Extrait retenu
++++++++++++++++++++
Pour l’intersyndicale CGT, FSU, Solidaires la création d’une coopérative reste, et de loin, l’option la plus adaptée à la situation de crise que nous connaissons aujourd’hui. En effet, la SCIC permet d’associer tous les acteurs du territoire régional et de la filière, en les impliquant dans un projet de relocalisation d’une production industrielle d’intérêt général. Elle permet également de contrôler au plus près l’utilisation les fonds publics investis. Le Conseil d’administration d’une SCIC peut comporter plusieurs collèges. Pour les salarié.es bien sûr, mais aussi pour les acteurs sanitaires et médico-sociaux, pour les clients, les collectivités locales et associations, tous intéressés au bon fonctionnement de la coopérative. De plus la SCIC combine deux avantages : le contrôle démocratique (élection des dirigeants) et la vertu économique (absence d’enrichissement privé). Toute la valeur ajoutée sera ainsi répartie entre les salariés et les destinataires des produits fabriqués. Dans une SCIC, il n’y a pas d’actionnaire à rémunérer.
++++++++++++++++++++
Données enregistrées
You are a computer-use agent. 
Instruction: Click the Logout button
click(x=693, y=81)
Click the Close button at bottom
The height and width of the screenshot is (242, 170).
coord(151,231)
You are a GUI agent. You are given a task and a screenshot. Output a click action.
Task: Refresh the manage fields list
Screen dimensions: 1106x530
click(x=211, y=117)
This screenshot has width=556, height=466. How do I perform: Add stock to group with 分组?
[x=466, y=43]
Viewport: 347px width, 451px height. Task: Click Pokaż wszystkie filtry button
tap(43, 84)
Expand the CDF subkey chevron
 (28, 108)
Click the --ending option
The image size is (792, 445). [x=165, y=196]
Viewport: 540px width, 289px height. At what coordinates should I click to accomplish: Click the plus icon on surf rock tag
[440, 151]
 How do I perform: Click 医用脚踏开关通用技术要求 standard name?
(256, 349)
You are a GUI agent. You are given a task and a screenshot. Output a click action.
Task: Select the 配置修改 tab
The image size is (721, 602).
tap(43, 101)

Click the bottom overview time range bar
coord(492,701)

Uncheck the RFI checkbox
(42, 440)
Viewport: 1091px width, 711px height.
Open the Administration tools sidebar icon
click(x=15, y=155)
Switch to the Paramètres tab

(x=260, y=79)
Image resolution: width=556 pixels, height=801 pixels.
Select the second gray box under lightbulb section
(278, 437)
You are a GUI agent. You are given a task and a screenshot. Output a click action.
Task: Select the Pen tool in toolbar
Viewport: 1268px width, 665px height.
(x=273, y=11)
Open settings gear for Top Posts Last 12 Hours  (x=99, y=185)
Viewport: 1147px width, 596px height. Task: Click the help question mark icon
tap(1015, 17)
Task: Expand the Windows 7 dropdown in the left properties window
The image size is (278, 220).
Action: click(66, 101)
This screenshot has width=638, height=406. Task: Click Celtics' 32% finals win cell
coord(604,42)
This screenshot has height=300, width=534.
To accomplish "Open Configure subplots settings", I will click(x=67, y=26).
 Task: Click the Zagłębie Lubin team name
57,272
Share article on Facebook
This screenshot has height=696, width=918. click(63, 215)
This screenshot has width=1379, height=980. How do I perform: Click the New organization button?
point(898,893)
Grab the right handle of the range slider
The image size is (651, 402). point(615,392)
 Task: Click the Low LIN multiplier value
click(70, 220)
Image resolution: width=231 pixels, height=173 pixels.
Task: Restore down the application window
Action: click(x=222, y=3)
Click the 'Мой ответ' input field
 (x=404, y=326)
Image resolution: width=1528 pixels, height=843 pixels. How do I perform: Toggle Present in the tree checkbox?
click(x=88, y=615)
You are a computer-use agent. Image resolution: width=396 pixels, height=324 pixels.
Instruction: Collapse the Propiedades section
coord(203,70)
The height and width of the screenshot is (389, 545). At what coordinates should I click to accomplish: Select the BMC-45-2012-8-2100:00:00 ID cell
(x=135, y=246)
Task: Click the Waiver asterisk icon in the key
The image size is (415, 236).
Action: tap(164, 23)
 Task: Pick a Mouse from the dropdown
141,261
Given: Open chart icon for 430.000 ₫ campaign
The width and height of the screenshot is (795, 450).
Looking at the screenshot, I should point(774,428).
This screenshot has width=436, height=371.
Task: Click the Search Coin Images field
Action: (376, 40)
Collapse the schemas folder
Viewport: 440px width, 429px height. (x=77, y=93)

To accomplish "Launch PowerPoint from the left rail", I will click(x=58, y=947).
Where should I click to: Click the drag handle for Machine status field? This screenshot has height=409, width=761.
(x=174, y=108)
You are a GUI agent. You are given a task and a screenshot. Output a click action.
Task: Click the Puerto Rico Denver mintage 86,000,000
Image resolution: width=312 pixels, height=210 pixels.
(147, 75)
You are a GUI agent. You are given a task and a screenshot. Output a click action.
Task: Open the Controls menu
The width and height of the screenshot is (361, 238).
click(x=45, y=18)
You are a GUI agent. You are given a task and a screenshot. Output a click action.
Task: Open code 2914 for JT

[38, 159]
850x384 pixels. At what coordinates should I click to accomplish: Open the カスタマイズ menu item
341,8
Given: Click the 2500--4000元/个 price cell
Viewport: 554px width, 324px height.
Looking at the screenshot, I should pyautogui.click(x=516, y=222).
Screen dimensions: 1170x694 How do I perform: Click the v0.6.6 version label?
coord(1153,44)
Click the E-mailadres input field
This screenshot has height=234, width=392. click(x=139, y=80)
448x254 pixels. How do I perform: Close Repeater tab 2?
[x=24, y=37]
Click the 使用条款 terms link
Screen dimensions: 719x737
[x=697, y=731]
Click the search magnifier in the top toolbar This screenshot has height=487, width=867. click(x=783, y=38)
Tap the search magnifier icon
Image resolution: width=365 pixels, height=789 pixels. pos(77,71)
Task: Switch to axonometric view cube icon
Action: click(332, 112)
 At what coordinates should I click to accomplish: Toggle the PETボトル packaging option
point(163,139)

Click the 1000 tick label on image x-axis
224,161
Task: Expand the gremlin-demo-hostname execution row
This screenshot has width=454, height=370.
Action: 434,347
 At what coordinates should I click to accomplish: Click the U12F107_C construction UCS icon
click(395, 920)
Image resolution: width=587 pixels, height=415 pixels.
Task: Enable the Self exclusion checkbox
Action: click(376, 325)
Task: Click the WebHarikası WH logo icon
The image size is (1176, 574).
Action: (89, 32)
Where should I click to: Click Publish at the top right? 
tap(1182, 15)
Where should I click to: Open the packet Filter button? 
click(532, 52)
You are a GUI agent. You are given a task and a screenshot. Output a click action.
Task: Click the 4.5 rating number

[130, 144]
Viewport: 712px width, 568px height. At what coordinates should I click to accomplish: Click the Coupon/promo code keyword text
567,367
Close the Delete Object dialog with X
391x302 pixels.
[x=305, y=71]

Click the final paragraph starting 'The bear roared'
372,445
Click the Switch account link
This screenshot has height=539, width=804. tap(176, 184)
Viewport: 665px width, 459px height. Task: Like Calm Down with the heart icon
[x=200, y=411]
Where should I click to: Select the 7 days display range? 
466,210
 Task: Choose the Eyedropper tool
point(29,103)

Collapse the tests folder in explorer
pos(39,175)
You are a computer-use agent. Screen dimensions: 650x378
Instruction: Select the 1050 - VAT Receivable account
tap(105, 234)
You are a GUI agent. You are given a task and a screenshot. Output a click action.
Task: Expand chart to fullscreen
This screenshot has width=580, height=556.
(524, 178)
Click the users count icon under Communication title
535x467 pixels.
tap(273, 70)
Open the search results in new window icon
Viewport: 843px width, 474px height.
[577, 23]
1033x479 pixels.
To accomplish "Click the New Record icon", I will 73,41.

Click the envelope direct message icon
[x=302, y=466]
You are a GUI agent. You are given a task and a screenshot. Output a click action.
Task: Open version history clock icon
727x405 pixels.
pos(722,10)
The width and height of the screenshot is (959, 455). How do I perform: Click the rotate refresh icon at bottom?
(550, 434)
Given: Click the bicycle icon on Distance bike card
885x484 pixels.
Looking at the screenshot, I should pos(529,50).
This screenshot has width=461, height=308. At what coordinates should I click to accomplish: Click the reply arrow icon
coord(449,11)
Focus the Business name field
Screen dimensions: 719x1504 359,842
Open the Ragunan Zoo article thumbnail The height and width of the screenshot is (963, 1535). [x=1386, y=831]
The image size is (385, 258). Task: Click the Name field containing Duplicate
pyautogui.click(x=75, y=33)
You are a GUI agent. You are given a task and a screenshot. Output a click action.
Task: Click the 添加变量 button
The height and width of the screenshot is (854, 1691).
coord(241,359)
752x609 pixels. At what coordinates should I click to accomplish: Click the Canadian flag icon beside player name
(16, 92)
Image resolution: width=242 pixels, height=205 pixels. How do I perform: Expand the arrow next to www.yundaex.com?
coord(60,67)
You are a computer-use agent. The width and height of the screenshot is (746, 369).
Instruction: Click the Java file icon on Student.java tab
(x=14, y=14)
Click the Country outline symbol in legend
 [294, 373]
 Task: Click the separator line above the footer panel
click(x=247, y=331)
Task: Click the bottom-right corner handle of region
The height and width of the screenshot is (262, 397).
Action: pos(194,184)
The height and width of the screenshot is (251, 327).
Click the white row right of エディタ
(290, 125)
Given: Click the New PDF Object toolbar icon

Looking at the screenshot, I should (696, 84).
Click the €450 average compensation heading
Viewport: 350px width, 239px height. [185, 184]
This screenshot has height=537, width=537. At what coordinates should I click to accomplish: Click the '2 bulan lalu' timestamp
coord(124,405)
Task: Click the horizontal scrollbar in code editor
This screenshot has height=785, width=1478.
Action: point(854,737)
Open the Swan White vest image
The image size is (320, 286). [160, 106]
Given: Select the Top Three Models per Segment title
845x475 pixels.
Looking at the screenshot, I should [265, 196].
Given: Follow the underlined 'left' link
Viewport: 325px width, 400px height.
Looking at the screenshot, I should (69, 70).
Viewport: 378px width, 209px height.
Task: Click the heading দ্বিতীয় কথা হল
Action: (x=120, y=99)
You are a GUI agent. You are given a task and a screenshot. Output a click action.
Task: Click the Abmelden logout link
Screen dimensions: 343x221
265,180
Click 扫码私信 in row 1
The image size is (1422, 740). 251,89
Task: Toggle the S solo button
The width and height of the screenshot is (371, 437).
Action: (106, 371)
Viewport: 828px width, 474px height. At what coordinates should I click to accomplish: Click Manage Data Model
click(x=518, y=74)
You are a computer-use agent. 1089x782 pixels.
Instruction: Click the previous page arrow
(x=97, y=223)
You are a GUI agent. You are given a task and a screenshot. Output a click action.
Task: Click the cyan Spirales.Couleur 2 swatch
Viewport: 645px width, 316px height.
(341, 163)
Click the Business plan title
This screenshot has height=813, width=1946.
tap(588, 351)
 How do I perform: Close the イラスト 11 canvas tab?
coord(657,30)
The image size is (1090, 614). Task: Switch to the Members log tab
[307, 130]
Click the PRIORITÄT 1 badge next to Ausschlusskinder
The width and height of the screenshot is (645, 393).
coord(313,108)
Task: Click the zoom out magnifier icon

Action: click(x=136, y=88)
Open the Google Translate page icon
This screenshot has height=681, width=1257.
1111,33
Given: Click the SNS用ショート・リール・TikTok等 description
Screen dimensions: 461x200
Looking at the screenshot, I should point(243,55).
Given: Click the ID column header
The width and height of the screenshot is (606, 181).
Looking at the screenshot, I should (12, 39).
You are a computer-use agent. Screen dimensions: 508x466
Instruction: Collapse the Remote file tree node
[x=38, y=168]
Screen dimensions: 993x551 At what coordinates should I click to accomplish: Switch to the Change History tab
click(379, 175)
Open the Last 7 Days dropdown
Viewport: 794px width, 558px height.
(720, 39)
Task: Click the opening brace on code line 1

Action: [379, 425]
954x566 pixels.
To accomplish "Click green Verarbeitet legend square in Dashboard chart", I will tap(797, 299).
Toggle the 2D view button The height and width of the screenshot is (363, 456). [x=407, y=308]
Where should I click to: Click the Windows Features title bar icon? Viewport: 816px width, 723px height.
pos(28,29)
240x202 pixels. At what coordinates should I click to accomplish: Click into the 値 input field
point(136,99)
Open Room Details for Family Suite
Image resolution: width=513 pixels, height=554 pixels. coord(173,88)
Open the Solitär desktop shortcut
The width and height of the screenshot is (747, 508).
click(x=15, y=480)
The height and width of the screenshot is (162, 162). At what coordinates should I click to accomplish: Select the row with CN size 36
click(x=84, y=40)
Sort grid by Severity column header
++++++++++++++++++++
Travail demandé
**A.** Indiquez si chacune des affirmations suivantes concorde avec l’extrait retenu, en répondant par oui ou par non et en citant mot pour mot les termes qui tranchent : (i) le Conseil d’administration d’une SCIC ne peut comporter qu’un seul collège ; (ii) dans une SCIC, des actionnaires doivent être rémunérés ; (iii) la valeur ajoutée est répartie entre les salariés et les destinataires des produits fabriqués.
**B.** Répondez aux questions suivantes d’après l’extrait retenu :
(i) Quelles organisations forment l’intersyndicale ?
(ii) Outre les salarié.es, pour quels acteurs le Conseil d’administration d’une SCIC peut-il comporter des collèges ?
(iii) Quels sont les deux avantages que combine la SCIC ?

Réponses par numéro
**A.**
(i) Non : « Le Conseil d’administration d’une SCIC peut comporter plusieurs collèges. »
(ii) Non : « Dans une SCIC, il n’y a pas d’actionnaire à rémunérer. »
(iii) Oui : « Toute la valeur ajoutée sera ainsi répartie entre les salariés et les destinataires des produits fabriqués. »

**B.**
(i) La CGT, la FSU et Solidaires.
(ii) Les acteurs sanitaires et médico-sociaux, les clients, les collectivités locales et les associations.
(iii) Le contrôle démocratique (élection des dirigeants) et la vertu économique (absence d’enrichissement privé).